## Activity
Search the listing for the string "Report" and copy every line that contains it.

## Recorded information
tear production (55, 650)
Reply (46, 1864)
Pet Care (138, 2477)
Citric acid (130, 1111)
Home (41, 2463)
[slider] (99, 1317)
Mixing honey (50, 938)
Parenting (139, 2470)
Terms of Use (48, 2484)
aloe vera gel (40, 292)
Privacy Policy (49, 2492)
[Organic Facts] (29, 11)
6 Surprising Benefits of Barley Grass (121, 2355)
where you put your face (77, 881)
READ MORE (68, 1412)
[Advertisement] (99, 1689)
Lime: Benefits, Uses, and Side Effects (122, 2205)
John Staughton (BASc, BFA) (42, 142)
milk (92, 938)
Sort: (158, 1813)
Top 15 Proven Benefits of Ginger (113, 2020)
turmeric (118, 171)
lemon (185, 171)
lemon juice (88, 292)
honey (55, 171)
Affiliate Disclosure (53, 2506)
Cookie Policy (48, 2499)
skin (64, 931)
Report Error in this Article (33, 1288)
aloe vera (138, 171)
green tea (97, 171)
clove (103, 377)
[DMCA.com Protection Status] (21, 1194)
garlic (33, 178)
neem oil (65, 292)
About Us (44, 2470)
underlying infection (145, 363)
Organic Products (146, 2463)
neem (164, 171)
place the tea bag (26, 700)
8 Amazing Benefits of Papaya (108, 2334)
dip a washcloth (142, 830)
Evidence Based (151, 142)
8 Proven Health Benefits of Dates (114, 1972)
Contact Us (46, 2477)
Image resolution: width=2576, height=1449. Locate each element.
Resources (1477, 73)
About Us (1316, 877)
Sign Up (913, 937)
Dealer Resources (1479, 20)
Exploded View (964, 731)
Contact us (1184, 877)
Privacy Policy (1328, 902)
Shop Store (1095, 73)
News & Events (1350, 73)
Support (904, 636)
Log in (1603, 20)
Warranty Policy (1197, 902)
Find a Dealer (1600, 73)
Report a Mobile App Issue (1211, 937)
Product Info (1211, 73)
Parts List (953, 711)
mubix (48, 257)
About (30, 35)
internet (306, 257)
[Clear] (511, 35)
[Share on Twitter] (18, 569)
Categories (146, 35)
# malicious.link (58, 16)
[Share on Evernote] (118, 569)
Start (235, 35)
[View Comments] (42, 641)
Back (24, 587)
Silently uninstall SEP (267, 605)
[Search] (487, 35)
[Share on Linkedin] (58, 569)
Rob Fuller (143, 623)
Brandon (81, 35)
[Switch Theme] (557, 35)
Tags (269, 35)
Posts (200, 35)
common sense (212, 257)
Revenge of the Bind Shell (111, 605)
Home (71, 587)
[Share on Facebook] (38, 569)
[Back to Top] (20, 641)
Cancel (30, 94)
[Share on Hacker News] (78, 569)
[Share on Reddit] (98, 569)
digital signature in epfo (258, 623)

## Solution
Report Error in this Article (33, 1288)
Report a Mobile App Issue (1211, 937)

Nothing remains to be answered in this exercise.